Exercise:
How many lines in the rows below include the word "right"? Reply with the number alone.

Supplied records:
..........

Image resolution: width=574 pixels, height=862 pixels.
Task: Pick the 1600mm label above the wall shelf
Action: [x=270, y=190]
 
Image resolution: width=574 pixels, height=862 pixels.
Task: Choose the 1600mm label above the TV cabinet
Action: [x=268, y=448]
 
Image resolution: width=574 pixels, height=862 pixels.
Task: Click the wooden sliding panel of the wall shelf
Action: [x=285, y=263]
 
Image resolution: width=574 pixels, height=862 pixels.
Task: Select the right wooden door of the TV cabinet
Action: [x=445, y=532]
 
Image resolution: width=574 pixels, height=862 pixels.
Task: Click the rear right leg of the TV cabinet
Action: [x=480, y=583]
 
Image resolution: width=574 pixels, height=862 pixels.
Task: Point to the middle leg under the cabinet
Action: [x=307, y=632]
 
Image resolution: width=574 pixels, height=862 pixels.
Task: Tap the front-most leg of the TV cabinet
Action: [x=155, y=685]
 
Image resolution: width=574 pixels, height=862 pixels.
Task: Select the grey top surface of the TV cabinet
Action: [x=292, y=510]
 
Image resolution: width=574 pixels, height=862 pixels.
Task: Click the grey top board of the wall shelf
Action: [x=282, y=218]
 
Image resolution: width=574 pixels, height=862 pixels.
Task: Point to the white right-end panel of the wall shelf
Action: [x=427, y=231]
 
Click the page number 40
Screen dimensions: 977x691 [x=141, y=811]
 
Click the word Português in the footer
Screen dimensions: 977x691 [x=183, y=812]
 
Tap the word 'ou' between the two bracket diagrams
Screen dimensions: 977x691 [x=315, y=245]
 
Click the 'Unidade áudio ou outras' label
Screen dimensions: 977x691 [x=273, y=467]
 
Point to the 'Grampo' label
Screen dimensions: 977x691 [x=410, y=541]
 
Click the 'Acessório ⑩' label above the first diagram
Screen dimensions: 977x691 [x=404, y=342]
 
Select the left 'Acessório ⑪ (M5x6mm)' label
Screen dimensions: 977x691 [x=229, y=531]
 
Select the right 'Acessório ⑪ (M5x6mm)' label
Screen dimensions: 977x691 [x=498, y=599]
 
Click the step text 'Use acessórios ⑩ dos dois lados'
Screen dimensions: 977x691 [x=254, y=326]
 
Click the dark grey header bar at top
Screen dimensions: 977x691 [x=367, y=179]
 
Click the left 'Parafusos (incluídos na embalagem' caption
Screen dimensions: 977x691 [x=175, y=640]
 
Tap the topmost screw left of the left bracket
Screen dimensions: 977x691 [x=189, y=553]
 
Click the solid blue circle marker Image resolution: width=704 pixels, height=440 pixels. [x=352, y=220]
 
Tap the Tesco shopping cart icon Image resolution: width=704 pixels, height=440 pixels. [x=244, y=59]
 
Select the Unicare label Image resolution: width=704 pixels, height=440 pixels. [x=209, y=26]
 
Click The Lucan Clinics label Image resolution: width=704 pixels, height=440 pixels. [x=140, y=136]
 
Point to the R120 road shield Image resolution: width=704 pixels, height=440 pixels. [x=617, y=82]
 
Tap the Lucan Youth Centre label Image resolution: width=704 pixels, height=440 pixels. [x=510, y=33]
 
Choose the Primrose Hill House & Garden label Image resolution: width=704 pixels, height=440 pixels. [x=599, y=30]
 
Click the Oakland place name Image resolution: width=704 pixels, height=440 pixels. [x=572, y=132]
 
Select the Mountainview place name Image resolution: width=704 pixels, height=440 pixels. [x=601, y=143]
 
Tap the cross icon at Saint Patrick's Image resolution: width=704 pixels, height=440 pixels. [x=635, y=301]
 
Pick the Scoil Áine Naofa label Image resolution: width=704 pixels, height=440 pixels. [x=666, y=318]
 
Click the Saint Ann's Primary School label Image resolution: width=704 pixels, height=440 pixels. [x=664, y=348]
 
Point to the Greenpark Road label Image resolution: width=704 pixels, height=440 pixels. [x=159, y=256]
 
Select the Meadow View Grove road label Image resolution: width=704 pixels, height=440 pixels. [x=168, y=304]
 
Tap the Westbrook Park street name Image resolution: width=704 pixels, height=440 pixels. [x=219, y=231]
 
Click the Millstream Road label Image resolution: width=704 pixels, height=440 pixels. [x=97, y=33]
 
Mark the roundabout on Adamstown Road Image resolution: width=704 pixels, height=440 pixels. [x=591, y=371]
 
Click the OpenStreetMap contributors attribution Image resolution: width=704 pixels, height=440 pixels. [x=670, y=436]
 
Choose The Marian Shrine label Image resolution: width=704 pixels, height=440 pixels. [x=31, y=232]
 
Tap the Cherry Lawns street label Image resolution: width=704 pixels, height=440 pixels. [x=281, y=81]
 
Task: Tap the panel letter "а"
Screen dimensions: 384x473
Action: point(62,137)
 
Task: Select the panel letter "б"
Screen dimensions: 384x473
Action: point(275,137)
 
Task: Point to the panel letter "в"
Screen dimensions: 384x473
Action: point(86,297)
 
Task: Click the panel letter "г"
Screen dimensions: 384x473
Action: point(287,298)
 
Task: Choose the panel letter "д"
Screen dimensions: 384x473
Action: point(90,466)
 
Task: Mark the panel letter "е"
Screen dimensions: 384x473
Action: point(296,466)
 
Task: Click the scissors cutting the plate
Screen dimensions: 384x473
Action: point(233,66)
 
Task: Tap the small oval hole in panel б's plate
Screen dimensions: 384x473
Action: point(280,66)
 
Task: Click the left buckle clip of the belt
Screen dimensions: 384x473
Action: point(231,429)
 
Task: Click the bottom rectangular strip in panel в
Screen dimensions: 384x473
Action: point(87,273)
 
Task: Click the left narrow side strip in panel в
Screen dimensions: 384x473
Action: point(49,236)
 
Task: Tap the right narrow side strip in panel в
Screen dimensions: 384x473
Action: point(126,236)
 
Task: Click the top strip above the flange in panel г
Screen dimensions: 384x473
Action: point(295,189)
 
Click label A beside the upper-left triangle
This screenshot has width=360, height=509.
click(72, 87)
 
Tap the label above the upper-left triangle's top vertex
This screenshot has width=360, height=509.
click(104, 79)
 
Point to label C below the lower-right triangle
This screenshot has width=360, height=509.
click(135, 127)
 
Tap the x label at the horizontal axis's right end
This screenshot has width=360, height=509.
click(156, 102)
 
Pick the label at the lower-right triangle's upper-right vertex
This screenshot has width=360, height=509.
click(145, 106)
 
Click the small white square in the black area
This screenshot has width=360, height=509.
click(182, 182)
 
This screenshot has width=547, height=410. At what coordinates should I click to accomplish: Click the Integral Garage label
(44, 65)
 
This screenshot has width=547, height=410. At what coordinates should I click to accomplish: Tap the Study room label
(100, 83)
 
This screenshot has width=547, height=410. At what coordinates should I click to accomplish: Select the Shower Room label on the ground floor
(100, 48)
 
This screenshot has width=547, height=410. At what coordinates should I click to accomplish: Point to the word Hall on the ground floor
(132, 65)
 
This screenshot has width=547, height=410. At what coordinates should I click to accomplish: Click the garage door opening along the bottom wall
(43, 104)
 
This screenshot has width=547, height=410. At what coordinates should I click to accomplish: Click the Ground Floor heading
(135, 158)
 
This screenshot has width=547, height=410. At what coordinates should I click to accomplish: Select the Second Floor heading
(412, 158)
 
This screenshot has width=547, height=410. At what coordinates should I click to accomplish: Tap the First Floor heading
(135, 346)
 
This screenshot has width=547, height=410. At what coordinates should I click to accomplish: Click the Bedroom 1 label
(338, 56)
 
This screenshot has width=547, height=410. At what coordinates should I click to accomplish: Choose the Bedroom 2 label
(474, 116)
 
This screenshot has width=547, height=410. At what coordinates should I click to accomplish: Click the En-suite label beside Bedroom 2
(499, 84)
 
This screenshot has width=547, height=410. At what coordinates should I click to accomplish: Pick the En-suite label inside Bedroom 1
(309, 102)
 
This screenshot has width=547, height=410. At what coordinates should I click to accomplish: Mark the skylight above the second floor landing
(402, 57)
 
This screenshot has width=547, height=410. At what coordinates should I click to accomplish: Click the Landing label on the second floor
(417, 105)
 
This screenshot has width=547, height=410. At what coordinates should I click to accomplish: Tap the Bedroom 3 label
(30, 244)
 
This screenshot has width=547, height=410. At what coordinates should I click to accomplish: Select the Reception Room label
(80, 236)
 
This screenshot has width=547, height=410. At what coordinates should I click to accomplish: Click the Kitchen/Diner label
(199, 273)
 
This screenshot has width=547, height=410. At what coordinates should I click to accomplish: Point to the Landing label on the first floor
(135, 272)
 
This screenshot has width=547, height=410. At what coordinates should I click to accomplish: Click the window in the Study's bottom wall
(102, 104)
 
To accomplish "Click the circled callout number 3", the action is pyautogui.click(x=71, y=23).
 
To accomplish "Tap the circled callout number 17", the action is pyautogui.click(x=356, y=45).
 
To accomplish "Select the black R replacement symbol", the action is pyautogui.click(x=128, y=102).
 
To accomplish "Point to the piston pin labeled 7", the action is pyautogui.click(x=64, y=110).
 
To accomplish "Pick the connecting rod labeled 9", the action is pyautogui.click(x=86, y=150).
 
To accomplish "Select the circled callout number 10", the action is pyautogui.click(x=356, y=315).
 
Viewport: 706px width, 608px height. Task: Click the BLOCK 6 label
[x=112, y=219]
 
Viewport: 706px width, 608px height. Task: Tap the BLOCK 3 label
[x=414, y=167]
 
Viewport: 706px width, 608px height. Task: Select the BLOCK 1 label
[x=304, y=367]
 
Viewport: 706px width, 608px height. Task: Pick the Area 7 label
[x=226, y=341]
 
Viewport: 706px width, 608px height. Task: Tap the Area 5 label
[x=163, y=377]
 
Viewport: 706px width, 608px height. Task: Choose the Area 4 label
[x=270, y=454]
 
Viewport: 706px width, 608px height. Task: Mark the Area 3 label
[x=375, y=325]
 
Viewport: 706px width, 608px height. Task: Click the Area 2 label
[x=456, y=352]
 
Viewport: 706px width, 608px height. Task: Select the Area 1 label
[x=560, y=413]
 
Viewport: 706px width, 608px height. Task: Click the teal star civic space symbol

..........

Result:
8